Exercise goal:
Please set down all of the data below verbatim.
+---+
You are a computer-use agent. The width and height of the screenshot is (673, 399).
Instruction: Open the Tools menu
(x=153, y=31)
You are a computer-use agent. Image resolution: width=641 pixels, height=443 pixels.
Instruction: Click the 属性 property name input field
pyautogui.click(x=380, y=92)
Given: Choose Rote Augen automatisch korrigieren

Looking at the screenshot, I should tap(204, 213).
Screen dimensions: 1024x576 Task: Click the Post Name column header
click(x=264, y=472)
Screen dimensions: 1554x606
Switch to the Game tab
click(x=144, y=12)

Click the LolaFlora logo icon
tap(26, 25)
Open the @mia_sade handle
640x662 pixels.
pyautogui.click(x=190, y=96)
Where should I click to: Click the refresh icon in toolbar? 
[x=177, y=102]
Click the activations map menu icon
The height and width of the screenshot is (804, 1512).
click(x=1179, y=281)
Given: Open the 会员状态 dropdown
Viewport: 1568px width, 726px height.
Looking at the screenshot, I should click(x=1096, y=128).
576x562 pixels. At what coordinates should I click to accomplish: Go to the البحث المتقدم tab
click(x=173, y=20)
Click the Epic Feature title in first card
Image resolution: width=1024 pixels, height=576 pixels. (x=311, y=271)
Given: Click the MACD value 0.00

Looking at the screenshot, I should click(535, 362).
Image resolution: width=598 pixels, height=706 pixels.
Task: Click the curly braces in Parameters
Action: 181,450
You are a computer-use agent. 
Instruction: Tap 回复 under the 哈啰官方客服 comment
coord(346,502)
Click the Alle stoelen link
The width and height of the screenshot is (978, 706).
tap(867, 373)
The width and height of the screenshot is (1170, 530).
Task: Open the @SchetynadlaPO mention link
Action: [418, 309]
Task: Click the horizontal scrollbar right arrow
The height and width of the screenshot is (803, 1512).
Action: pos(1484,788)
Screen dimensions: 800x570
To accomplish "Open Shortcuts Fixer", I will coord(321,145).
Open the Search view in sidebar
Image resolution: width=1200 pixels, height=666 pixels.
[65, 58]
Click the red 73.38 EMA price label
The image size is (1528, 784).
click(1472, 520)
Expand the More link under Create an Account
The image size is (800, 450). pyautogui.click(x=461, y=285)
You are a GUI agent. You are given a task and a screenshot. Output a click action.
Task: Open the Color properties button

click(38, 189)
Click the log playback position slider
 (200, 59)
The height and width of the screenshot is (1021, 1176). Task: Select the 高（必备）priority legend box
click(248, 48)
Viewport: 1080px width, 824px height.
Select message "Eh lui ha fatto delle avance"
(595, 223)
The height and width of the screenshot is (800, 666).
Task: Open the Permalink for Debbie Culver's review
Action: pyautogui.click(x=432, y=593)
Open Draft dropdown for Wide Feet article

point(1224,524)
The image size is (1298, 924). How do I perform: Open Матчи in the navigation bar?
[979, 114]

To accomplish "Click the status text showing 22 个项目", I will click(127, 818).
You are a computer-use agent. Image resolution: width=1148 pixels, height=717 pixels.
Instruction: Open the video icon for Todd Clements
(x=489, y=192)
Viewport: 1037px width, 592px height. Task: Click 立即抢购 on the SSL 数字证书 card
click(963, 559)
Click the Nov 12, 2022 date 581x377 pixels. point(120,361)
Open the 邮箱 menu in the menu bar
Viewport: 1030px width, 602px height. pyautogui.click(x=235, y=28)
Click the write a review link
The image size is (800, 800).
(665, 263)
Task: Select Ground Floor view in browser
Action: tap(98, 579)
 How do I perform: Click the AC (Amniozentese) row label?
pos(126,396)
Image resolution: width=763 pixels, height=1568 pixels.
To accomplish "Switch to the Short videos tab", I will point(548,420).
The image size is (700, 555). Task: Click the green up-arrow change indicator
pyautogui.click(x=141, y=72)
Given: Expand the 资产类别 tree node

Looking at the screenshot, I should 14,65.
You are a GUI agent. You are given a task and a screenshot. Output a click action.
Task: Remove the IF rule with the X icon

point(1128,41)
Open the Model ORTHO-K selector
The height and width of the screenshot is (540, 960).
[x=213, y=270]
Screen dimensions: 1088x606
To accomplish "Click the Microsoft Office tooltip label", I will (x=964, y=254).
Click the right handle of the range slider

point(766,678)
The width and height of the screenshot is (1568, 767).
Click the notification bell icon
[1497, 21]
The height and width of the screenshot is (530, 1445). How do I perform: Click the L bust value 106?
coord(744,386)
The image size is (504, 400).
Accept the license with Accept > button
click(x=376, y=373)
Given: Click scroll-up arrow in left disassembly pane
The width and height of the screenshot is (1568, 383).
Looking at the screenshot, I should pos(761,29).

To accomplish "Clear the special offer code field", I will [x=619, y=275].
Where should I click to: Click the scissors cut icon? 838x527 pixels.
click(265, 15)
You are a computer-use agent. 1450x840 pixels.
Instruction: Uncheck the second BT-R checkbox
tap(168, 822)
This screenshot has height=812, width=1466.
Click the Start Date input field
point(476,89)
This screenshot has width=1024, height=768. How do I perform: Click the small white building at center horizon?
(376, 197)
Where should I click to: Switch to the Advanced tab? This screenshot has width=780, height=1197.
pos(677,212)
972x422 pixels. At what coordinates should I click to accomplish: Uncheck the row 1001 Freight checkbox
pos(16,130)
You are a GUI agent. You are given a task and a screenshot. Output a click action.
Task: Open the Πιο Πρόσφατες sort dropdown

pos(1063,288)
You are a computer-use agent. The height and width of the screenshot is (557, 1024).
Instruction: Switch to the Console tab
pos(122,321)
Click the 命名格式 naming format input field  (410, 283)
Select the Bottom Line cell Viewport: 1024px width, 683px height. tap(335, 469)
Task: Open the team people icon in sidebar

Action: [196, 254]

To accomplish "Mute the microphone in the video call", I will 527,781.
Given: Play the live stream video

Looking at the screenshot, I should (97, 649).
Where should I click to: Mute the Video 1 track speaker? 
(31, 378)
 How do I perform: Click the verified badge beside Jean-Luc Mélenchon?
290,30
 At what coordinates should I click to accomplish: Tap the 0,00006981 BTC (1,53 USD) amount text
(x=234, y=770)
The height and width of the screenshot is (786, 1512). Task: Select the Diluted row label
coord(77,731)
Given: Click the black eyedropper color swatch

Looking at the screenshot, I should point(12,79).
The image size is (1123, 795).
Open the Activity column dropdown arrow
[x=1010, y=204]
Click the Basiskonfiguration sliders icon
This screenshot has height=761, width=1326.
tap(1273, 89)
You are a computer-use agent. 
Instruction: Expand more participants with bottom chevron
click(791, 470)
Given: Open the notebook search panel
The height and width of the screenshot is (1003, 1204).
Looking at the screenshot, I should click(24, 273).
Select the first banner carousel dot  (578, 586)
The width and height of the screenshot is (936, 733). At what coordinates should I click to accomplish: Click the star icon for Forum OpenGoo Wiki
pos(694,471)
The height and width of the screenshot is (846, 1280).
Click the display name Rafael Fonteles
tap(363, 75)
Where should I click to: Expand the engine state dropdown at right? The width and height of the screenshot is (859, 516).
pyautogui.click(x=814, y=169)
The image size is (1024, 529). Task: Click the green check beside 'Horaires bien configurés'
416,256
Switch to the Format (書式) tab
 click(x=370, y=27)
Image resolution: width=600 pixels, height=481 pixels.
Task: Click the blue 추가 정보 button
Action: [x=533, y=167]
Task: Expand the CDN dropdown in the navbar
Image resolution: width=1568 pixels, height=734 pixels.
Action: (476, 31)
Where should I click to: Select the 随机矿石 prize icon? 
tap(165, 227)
+---+
Task response:
You are a computer-use agent. The width and height of the screenshot is (673, 399).
Instruction: Open the Tools menu
(x=153, y=31)
You are a computer-use agent. Image resolution: width=641 pixels, height=443 pixels.
Instruction: Click the 属性 property name input field
pyautogui.click(x=380, y=92)
Given: Choose Rote Augen automatisch korrigieren

Looking at the screenshot, I should tap(204, 213).
Screen dimensions: 1024x576 Task: Click the Post Name column header
click(x=264, y=472)
Screen dimensions: 1554x606
Switch to the Game tab
click(x=144, y=12)

Click the LolaFlora logo icon
tap(26, 25)
Open the @mia_sade handle
640x662 pixels.
pyautogui.click(x=190, y=96)
Where should I click to: Click the refresh icon in toolbar? 
[x=177, y=102]
Click the activations map menu icon
The height and width of the screenshot is (804, 1512).
click(x=1179, y=281)
Given: Open the 会员状态 dropdown
Viewport: 1568px width, 726px height.
Looking at the screenshot, I should click(x=1096, y=128).
576x562 pixels. At what coordinates should I click to accomplish: Go to the البحث المتقدم tab
click(x=173, y=20)
Click the Epic Feature title in first card
Image resolution: width=1024 pixels, height=576 pixels. (x=311, y=271)
Given: Click the MACD value 0.00

Looking at the screenshot, I should click(535, 362).
Image resolution: width=598 pixels, height=706 pixels.
Task: Click the curly braces in Parameters
Action: 181,450
You are a computer-use agent. 
Instruction: Tap 回复 under the 哈啰官方客服 comment
coord(346,502)
Click the Alle stoelen link
The width and height of the screenshot is (978, 706).
tap(867, 373)
The width and height of the screenshot is (1170, 530).
Task: Open the @SchetynadlaPO mention link
Action: [418, 309]
Task: Click the horizontal scrollbar right arrow
The height and width of the screenshot is (803, 1512).
Action: pos(1484,788)
Screen dimensions: 800x570
To accomplish "Open Shortcuts Fixer", I will coord(321,145).
Open the Search view in sidebar
Image resolution: width=1200 pixels, height=666 pixels.
[65, 58]
Click the red 73.38 EMA price label
The image size is (1528, 784).
click(1472, 520)
Expand the More link under Create an Account
The image size is (800, 450). pyautogui.click(x=461, y=285)
You are a GUI agent. You are given a task and a screenshot. Output a click action.
Task: Open the Color properties button

click(38, 189)
Click the log playback position slider
 (200, 59)
The height and width of the screenshot is (1021, 1176). Task: Select the 高（必备）priority legend box
click(248, 48)
Viewport: 1080px width, 824px height.
Select message "Eh lui ha fatto delle avance"
(595, 223)
The height and width of the screenshot is (800, 666).
Task: Open the Permalink for Debbie Culver's review
Action: pyautogui.click(x=432, y=593)
Open Draft dropdown for Wide Feet article

point(1224,524)
The image size is (1298, 924). How do I perform: Open Матчи in the navigation bar?
[979, 114]

To accomplish "Click the status text showing 22 个项目", I will click(127, 818).
You are a computer-use agent. Image resolution: width=1148 pixels, height=717 pixels.
Instruction: Open the video icon for Todd Clements
(x=489, y=192)
Viewport: 1037px width, 592px height. Task: Click 立即抢购 on the SSL 数字证书 card
click(963, 559)
Click the Nov 12, 2022 date 581x377 pixels. point(120,361)
Open the 邮箱 menu in the menu bar
Viewport: 1030px width, 602px height. pyautogui.click(x=235, y=28)
Click the write a review link
The image size is (800, 800).
(665, 263)
Task: Select Ground Floor view in browser
Action: tap(98, 579)
 How do I perform: Click the AC (Amniozentese) row label?
pos(126,396)
Image resolution: width=763 pixels, height=1568 pixels.
To accomplish "Switch to the Short videos tab", I will point(548,420).
The image size is (700, 555). Task: Click the green up-arrow change indicator
pyautogui.click(x=141, y=72)
Given: Expand the 资产类别 tree node

Looking at the screenshot, I should 14,65.
You are a GUI agent. You are given a task and a screenshot. Output a click action.
Task: Remove the IF rule with the X icon

point(1128,41)
Open the Model ORTHO-K selector
The height and width of the screenshot is (540, 960).
[x=213, y=270]
Screen dimensions: 1088x606
To accomplish "Click the Microsoft Office tooltip label", I will (x=964, y=254).
Click the right handle of the range slider

point(766,678)
The width and height of the screenshot is (1568, 767).
Click the notification bell icon
[1497, 21]
The height and width of the screenshot is (530, 1445). How do I perform: Click the L bust value 106?
coord(744,386)
The image size is (504, 400).
Accept the license with Accept > button
click(x=376, y=373)
Given: Click scroll-up arrow in left disassembly pane
The width and height of the screenshot is (1568, 383).
Looking at the screenshot, I should pos(761,29).

To accomplish "Clear the special offer code field", I will [x=619, y=275].
Where should I click to: Click the scissors cut icon? 838x527 pixels.
click(265, 15)
You are a computer-use agent. 1450x840 pixels.
Instruction: Uncheck the second BT-R checkbox
tap(168, 822)
This screenshot has height=812, width=1466.
Click the Start Date input field
point(476,89)
This screenshot has width=1024, height=768. How do I perform: Click the small white building at center horizon?
(376, 197)
Where should I click to: Switch to the Advanced tab? This screenshot has width=780, height=1197.
pos(677,212)
972x422 pixels. At what coordinates should I click to accomplish: Uncheck the row 1001 Freight checkbox
pos(16,130)
You are a GUI agent. You are given a task and a screenshot. Output a click action.
Task: Open the Πιο Πρόσφατες sort dropdown

pos(1063,288)
You are a computer-use agent. The height and width of the screenshot is (557, 1024).
Instruction: Switch to the Console tab
pos(122,321)
Click the 命名格式 naming format input field  (410, 283)
Select the Bottom Line cell Viewport: 1024px width, 683px height. tap(335, 469)
Task: Open the team people icon in sidebar

Action: [196, 254]

To accomplish "Mute the microphone in the video call", I will 527,781.
Given: Play the live stream video

Looking at the screenshot, I should (97, 649).
Where should I click to: Mute the Video 1 track speaker? 
(31, 378)
 How do I perform: Click the verified badge beside Jean-Luc Mélenchon?
290,30
 At what coordinates should I click to accomplish: Tap the 0,00006981 BTC (1,53 USD) amount text
(x=234, y=770)
The height and width of the screenshot is (786, 1512). Task: Select the Diluted row label
coord(77,731)
Given: Click the black eyedropper color swatch

Looking at the screenshot, I should point(12,79).
The image size is (1123, 795).
Open the Activity column dropdown arrow
[x=1010, y=204]
Click the Basiskonfiguration sliders icon
This screenshot has height=761, width=1326.
tap(1273, 89)
You are a computer-use agent. 
Instruction: Expand more participants with bottom chevron
click(791, 470)
Given: Open the notebook search panel
The height and width of the screenshot is (1003, 1204).
Looking at the screenshot, I should click(24, 273).
Select the first banner carousel dot  (578, 586)
The width and height of the screenshot is (936, 733). At what coordinates should I click to accomplish: Click the star icon for Forum OpenGoo Wiki
pos(694,471)
The height and width of the screenshot is (846, 1280).
Click the display name Rafael Fonteles
tap(363, 75)
Where should I click to: Expand the engine state dropdown at right? The width and height of the screenshot is (859, 516).
pyautogui.click(x=814, y=169)
The image size is (1024, 529). Task: Click the green check beside 'Horaires bien configurés'
416,256
Switch to the Format (書式) tab
 click(x=370, y=27)
Image resolution: width=600 pixels, height=481 pixels.
Task: Click the blue 추가 정보 button
Action: [x=533, y=167]
Task: Expand the CDN dropdown in the navbar
Image resolution: width=1568 pixels, height=734 pixels.
Action: (476, 31)
Where should I click to: Select the 随机矿石 prize icon? 
tap(165, 227)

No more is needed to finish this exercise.